Na terça-feira, Paulo Blanco disse ao coletivo que André Navarro, administrador do BPA, lhe tinha assegurado que o antigo procurador  só iria trabalhar para Angola quando um processo que corria contra o banqueiro Carlos Silva fosse arquivado.

Essa informação, segundo Blanco, foi-lhe passada em 2013, altura em que Figueira já não estava no DCIAP, mas a trabalhar para a Primagest, sociedade que segundo o MP está ligada à Sonangol, mas que os arguidos associam a Carlos Silva.

Aliás, Blanco diz mesmo que Figueira estava não só a trabalhar no âmbito do seu contrato com a Primagest, como ainda a colaborar com o Banco Privado Atlântico, em Portugal (algo que Figueira sempre negou).

Paulo Blanco diz que Carlos Silva é ‘maníaco e dissimulado’

Perante as declarações de Blanco, Orlando Figueira, sentado no banco dos arguidos, não parava de abanar a cabeça. A indignação do antigo magistrado foi tanta que levou o coletivo a pedir que desse a sua posição: «Grande parte das coisas que Paulo Blanco disse não correspondem à verdade».

A interferência de Carlos Silva na contratação de Orlando Figueira foi um dos pontos mais salientados por Blanco na última quarta-feira, acrescentando, a propósito de uma notícia antiga de um jornal angolano, que o banqueiro tem uma «personalidade singular». Admitiu mesmo que a descrição feita nesse artigo de que era um homem «maníaco e dissimulado» é um «chapéu que lhe assenta». 

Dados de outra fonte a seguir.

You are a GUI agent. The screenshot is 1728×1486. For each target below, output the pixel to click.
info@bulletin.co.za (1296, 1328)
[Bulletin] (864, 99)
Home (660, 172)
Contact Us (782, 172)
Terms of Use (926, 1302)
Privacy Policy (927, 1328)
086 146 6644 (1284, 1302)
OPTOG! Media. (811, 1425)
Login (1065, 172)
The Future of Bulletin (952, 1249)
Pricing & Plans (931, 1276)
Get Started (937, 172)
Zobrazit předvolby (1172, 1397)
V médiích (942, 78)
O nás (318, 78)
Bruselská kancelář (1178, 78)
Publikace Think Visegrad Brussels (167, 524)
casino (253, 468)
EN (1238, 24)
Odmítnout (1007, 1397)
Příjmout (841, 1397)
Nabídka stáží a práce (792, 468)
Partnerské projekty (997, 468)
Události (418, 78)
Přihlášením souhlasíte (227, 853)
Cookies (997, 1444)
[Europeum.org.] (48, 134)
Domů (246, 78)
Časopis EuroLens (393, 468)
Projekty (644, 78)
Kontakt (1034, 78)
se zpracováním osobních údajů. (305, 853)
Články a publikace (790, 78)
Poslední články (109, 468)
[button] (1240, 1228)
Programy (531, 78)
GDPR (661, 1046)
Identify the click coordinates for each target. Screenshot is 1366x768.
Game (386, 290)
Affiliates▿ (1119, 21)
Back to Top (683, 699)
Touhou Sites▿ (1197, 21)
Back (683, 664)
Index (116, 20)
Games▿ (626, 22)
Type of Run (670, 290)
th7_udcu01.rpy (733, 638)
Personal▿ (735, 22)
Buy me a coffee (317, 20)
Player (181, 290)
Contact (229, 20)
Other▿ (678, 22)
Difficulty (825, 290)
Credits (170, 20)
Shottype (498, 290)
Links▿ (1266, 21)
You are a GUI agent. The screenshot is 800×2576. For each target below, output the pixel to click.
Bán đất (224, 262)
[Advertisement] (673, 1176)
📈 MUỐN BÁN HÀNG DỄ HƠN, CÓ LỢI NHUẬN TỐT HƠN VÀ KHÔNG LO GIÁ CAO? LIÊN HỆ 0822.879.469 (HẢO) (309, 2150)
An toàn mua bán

E até referiu a esse propósito que basta ver o requerimento apresentado ontem para ser ouvido por videoconferência (ver caixa): «Quando foi o caso Banif, veio a Portugal depor voluntariamente, quando foi outro processo veio, quando foi o inquérito do doutor Rosário Teixeira veio depor voluntariamente - também porque sabia que a sua situação [processual] não ia ser alterada. Mas, apesar de exercer cargos em Portugal, agora sabemos que não pretende vir aqui».

Durante esta semana, a defesa de Orlando Figueira pediu a alteração da medida de coação - atualmente está em prisão domiciliária -, mas o tribunal ainda não decidiu se aceita ou não.